## Problem to solve
In the passage on the Arkansas parole statutes, on what question have the Circuits split?

## Passage
They argue, however, that the permissive/mandatory distinction is immaterial because the Arkansas parole statutes impose sufficient restrictions on the Board's discretion that a liberty interest in parole is created. The Circuits have split on the question of whether a parole statute must be drafted with the mandatory "shall" language to create a liberty interest in parole. 4 Our opinions in Williams II and Evans suggest that, while the presence or absence of mandatory language is not necessarily talismanic, it is an important factor in determining whether a parole statute creates a liberty interest. We need not decide, however, whether a parole statute must always use mandatory language in order to establish a liberty interest because the Arkansas statutes also do not meet the particularized standards test.

## Dataset content
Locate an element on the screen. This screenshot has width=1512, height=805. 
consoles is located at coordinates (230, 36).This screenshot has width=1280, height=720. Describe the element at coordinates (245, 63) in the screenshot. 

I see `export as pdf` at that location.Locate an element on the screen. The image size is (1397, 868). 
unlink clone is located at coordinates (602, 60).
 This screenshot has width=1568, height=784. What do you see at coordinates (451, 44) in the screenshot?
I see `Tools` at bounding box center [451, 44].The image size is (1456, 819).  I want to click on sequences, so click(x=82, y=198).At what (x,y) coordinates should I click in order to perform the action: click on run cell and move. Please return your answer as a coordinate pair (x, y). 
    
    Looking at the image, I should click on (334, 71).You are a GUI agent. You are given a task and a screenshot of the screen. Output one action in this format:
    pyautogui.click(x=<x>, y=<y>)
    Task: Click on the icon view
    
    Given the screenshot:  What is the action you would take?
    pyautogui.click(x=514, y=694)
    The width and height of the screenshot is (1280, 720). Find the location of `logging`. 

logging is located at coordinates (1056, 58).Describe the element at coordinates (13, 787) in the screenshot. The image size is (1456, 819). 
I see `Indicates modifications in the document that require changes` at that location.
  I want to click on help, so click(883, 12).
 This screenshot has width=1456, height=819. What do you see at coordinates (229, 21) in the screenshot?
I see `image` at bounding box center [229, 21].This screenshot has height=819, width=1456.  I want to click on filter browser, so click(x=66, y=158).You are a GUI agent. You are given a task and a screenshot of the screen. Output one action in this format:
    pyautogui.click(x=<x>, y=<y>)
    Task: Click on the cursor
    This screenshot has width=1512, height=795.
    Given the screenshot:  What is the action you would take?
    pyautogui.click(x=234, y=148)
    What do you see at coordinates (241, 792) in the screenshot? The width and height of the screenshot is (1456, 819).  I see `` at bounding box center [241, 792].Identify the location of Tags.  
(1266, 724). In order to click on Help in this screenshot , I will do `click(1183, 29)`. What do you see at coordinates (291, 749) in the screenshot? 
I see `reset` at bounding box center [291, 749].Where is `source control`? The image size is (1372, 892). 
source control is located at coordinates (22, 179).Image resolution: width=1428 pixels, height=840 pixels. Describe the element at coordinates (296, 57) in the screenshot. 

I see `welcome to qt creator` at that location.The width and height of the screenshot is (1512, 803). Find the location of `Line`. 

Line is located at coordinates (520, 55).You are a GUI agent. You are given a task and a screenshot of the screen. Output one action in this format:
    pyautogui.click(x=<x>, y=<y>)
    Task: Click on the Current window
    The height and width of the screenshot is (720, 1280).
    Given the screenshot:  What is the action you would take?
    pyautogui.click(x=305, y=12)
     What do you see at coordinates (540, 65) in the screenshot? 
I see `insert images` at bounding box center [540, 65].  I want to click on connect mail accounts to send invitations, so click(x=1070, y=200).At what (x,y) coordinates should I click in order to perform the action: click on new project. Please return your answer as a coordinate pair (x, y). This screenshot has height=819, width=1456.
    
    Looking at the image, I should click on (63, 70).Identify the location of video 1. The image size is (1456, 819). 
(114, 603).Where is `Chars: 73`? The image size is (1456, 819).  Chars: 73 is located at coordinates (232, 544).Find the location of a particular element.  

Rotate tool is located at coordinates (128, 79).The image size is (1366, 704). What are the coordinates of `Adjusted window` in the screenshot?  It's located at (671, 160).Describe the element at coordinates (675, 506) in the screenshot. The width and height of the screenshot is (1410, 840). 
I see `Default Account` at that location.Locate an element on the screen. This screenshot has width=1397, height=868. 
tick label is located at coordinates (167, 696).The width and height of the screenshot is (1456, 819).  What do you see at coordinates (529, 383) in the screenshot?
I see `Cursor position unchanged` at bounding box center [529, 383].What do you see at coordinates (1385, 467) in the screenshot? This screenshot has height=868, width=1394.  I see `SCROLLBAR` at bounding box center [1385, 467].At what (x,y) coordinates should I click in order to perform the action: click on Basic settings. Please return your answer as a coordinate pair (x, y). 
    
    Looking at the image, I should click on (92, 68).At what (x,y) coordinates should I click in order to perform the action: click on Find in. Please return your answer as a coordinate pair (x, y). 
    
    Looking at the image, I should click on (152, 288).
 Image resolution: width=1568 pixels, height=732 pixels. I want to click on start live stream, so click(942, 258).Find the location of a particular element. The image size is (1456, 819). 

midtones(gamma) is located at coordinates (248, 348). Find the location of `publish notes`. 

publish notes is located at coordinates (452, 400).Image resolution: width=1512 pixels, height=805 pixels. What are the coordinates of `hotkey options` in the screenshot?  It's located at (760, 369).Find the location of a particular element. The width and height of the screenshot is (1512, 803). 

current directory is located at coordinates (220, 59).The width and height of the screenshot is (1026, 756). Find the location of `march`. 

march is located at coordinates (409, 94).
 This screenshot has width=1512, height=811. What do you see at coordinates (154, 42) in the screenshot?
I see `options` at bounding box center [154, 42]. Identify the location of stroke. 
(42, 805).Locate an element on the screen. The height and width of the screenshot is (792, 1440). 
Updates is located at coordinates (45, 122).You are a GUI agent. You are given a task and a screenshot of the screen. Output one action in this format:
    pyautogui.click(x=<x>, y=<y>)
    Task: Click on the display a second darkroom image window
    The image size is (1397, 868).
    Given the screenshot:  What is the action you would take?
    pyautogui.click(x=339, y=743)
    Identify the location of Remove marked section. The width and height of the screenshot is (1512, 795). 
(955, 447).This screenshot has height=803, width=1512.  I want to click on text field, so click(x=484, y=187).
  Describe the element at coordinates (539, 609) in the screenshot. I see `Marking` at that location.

## Completed task
Whether a parole statute must be drafted with the mandatory "shall" language to create a liberty interest in parole.